#### Exercise:
Retype, without pictures, the line holding "Where should I" and each line below it through the final line.

#### Information:
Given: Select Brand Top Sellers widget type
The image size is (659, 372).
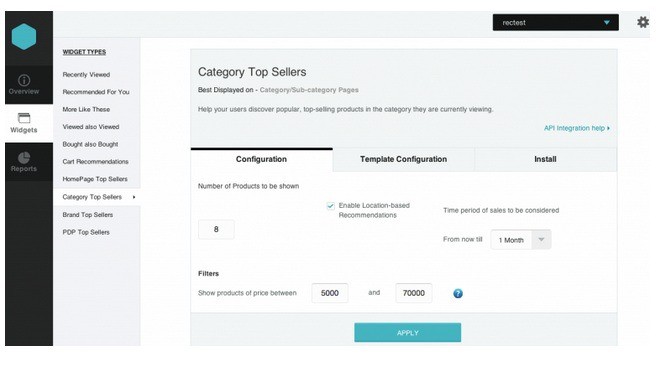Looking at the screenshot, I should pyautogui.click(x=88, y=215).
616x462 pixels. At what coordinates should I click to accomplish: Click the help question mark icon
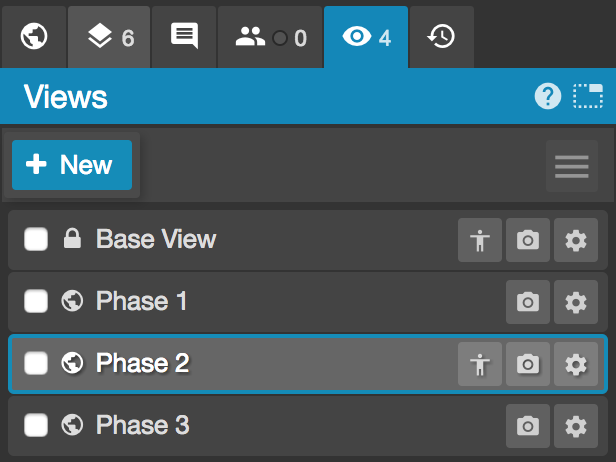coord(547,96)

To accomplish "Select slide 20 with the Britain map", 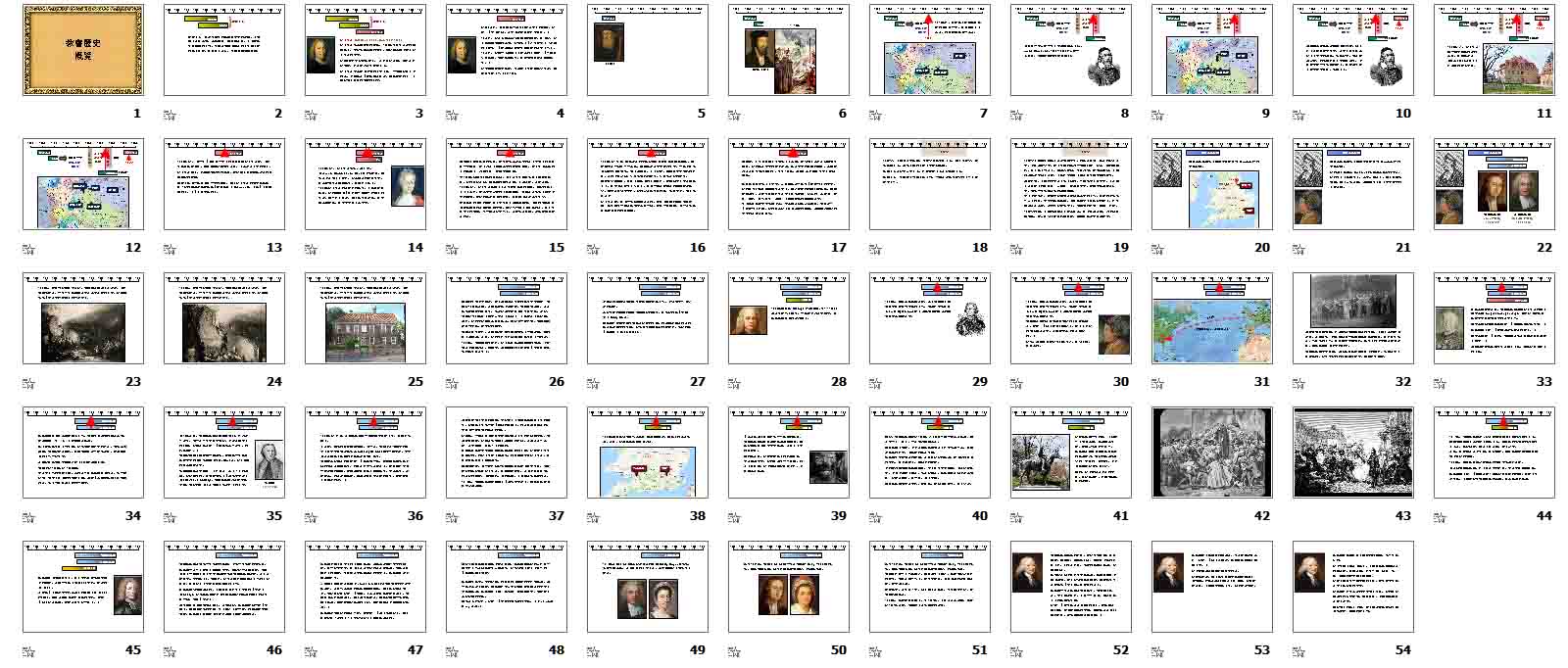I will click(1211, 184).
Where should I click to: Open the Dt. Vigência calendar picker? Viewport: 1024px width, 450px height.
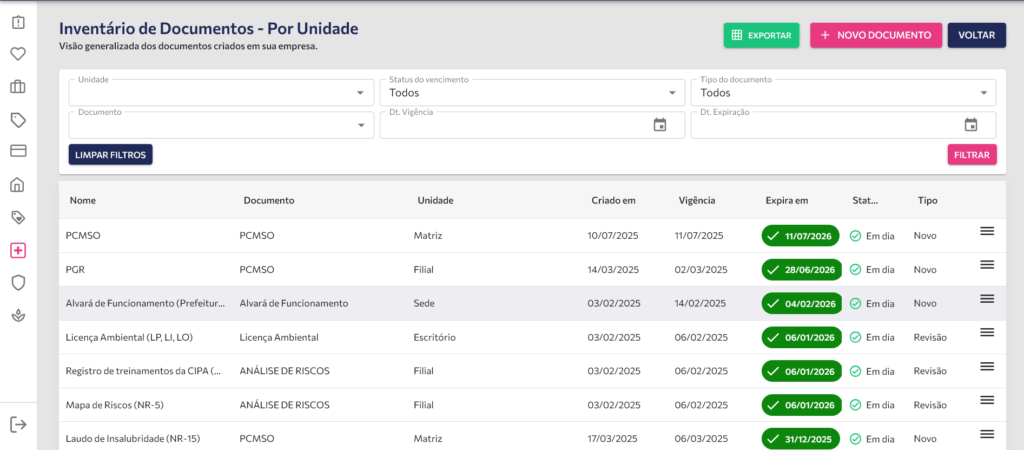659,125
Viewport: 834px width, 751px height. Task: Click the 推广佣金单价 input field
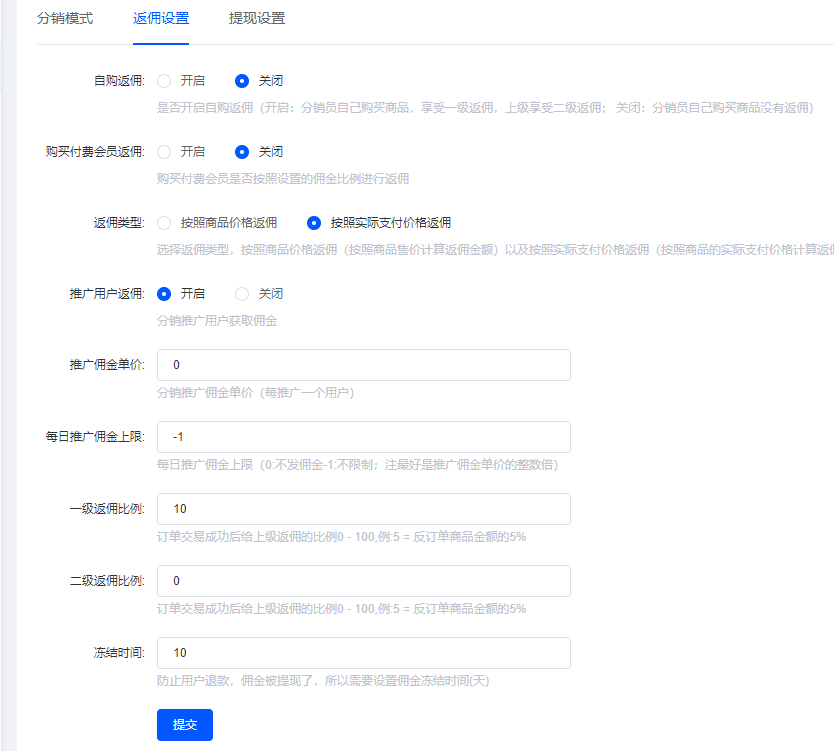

#### Reply:
Where should I click to: Open the Dt. Vigência calendar picker? Viewport: 1024px width, 450px height.
659,125
Viewport: 834px width, 751px height. Task: Click the 推广佣金单价 input field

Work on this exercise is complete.